◆ EXERCISE: Word for word, set down every line of the entries below from the line with "Viewport: 1112px width, 697px" to the line with "Task: Click the print", including both, and no other line.

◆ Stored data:
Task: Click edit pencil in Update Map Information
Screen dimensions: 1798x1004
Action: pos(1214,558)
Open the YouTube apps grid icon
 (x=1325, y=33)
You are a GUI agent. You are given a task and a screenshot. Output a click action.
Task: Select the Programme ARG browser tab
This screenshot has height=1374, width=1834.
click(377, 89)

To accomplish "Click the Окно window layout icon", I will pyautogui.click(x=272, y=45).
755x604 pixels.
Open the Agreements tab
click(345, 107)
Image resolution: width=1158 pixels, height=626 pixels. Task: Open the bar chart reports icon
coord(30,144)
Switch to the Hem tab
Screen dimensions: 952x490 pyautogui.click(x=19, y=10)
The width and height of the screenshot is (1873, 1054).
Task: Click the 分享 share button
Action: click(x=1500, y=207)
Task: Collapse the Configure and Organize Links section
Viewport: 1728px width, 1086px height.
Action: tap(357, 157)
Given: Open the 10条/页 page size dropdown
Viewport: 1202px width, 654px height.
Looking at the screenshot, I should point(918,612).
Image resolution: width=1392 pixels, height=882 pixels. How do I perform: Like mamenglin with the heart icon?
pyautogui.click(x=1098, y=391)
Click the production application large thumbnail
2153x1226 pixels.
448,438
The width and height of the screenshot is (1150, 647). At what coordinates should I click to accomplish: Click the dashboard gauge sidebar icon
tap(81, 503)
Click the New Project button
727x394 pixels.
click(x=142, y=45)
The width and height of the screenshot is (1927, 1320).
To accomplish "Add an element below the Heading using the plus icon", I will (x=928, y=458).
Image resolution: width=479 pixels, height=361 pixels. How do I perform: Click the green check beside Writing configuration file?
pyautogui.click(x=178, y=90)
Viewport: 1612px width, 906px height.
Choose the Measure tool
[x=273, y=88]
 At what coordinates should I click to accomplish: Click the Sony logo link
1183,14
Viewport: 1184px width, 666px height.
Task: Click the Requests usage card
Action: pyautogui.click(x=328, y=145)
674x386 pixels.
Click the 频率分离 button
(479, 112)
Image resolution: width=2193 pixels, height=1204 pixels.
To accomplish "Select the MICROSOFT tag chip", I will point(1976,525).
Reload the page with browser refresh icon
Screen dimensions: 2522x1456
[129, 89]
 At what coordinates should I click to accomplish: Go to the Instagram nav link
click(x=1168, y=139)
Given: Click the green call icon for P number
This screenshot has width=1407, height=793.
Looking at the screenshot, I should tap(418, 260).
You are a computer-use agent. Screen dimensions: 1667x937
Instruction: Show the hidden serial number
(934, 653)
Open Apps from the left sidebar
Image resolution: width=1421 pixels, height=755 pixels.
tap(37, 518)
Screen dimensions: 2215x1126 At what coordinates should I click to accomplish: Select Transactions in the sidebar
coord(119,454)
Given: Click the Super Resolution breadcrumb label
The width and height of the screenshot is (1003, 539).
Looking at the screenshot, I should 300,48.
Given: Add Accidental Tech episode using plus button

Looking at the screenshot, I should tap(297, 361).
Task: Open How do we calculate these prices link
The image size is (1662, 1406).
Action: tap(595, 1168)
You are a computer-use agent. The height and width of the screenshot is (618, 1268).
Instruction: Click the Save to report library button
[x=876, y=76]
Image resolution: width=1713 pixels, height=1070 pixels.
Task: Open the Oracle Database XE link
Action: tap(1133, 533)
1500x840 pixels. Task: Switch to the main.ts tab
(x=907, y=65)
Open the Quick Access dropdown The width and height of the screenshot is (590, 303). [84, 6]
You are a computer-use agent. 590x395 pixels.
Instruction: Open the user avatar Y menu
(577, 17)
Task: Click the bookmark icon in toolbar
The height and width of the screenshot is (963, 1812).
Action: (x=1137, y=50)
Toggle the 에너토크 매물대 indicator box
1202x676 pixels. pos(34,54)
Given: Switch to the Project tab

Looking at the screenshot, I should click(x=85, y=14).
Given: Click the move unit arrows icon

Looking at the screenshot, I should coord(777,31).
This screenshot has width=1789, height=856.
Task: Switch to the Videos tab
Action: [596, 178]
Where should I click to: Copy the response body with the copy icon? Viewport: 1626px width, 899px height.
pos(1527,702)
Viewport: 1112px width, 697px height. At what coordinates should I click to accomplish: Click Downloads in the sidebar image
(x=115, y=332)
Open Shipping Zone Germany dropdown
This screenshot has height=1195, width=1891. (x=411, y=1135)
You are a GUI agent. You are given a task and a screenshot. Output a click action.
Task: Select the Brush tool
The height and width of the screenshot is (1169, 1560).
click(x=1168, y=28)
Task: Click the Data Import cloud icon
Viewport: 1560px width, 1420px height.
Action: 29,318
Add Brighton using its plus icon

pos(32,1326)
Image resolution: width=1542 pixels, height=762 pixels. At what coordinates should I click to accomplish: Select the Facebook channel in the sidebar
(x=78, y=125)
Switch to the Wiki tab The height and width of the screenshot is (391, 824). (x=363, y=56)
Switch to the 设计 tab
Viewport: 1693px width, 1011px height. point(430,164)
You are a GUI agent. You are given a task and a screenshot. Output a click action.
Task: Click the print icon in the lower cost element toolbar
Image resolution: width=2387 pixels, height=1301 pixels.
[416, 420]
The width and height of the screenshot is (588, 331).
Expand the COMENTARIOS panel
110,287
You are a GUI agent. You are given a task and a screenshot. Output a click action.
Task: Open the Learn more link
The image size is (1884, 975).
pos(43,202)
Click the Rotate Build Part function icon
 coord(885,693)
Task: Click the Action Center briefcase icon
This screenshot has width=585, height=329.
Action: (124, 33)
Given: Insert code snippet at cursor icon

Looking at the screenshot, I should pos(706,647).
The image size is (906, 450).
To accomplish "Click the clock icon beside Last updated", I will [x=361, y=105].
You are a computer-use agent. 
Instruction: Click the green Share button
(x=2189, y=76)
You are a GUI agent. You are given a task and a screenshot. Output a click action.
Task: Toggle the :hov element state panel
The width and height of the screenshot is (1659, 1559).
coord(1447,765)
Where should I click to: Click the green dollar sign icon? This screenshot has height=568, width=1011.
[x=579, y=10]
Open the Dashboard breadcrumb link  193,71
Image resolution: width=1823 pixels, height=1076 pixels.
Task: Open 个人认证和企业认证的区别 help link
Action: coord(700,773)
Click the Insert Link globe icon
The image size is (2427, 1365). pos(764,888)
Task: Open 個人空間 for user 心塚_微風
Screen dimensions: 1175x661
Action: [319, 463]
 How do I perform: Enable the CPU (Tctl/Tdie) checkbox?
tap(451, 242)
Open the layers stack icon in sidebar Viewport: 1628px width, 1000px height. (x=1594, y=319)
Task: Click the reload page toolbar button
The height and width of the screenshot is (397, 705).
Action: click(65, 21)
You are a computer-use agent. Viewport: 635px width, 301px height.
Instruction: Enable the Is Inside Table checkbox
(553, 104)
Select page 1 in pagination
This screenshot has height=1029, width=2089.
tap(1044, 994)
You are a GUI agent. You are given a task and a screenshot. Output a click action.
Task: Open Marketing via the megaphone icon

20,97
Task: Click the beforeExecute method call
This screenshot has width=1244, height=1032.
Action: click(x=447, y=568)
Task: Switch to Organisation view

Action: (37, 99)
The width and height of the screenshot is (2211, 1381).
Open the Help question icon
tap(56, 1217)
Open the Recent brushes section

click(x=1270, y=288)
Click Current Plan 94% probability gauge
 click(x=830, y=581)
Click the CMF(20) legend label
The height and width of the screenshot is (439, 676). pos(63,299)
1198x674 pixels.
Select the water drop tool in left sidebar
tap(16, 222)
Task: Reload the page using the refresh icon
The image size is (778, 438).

◆ EXERCISE ANSWER:
Viewport: 1112px width, 697px height. At what coordinates should I click to accomplish: Click Downloads in the sidebar image
(x=115, y=332)
Open Shipping Zone Germany dropdown
This screenshot has height=1195, width=1891. (x=411, y=1135)
You are a GUI agent. You are given a task and a screenshot. Output a click action.
Task: Select the Brush tool
The height and width of the screenshot is (1169, 1560).
click(x=1168, y=28)
Task: Click the Data Import cloud icon
Viewport: 1560px width, 1420px height.
Action: 29,318
Add Brighton using its plus icon

pos(32,1326)
Image resolution: width=1542 pixels, height=762 pixels. At what coordinates should I click to accomplish: Select the Facebook channel in the sidebar
(x=78, y=125)
Switch to the Wiki tab The height and width of the screenshot is (391, 824). (x=363, y=56)
Switch to the 设计 tab
Viewport: 1693px width, 1011px height. point(430,164)
You are a GUI agent. You are given a task and a screenshot. Output a click action.
Task: Click the print icon in the lower cost element toolbar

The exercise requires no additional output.